Não é um fato comum o afastamento de prefeitos em nossa região pelas Câmaras e o precedente aberto pela Câmara de Santa Brígida acendeu o sinal vermelho para outros da região, como o prefeito Tista de Jeremoabo, que vem praticando atos que estão sendo apurados pela ONG Transparência Jeremoabo, iguais ou piores dos que os que ensejaram o afastamento de Padre Teles.
A prova de que ficaram assustados e temendo que outras Câmaras resolvam seguir o mesmo caminho, dando um basta aos desatinos e práticas lesivas ao povo de seus municípios, levou a APSB – Associação das Prefeituras do Sertão da Bahia, a divulgar uma carta aberta publicada no site de Joilson Costa em defesa do retorno do padre prefeito ao cargo.
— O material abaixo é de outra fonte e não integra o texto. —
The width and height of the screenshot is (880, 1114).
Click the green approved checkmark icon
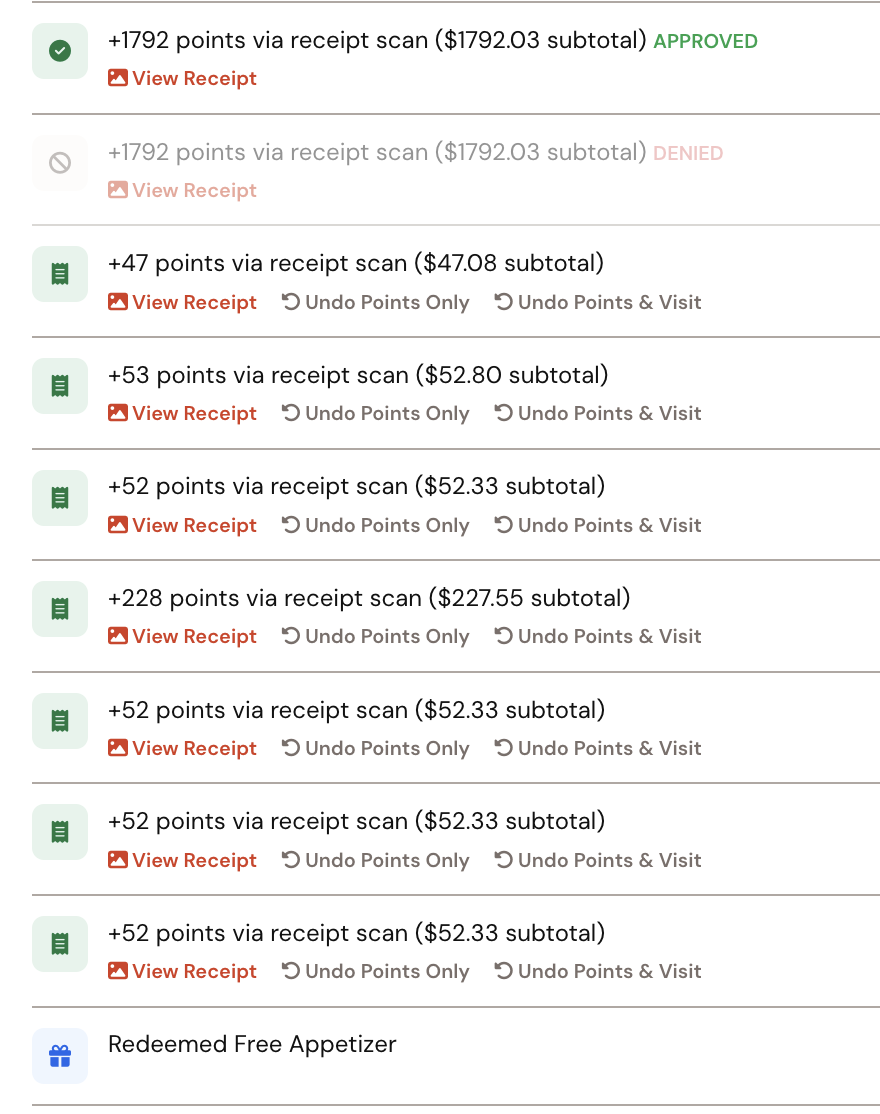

Assinam a nota a vice presidente da associação e os demais prefeitos associados.
Mas ficou a impressão de que a carta foi feita a pedido do próprio padre que é o presidente da associação, pois diz esperar que retorne logo ao cargo e que tem realizado uma administração ética e responsável em defesa dos municípios da região. Ou seja, gestão como presidente da APSB e não da prefeitura. O que leva a entender que os prefeitos não querem meter a mão na cumbuca porque sabem o que tem lá dentro, ou por não saberem preferem não arriscar.
Diz o ditado que quando um Coiote ou um Lince ameaça uma raposa toda a toca correr risco e todos tem que se unir em defesa da raça. É o instinto de preservação falando mais alto.
E neste caso os Coites são as Câmaras municipais que assustam as raposas, pois se resolverem seguir o caminho de Santa Brígida o bicho vai pegar.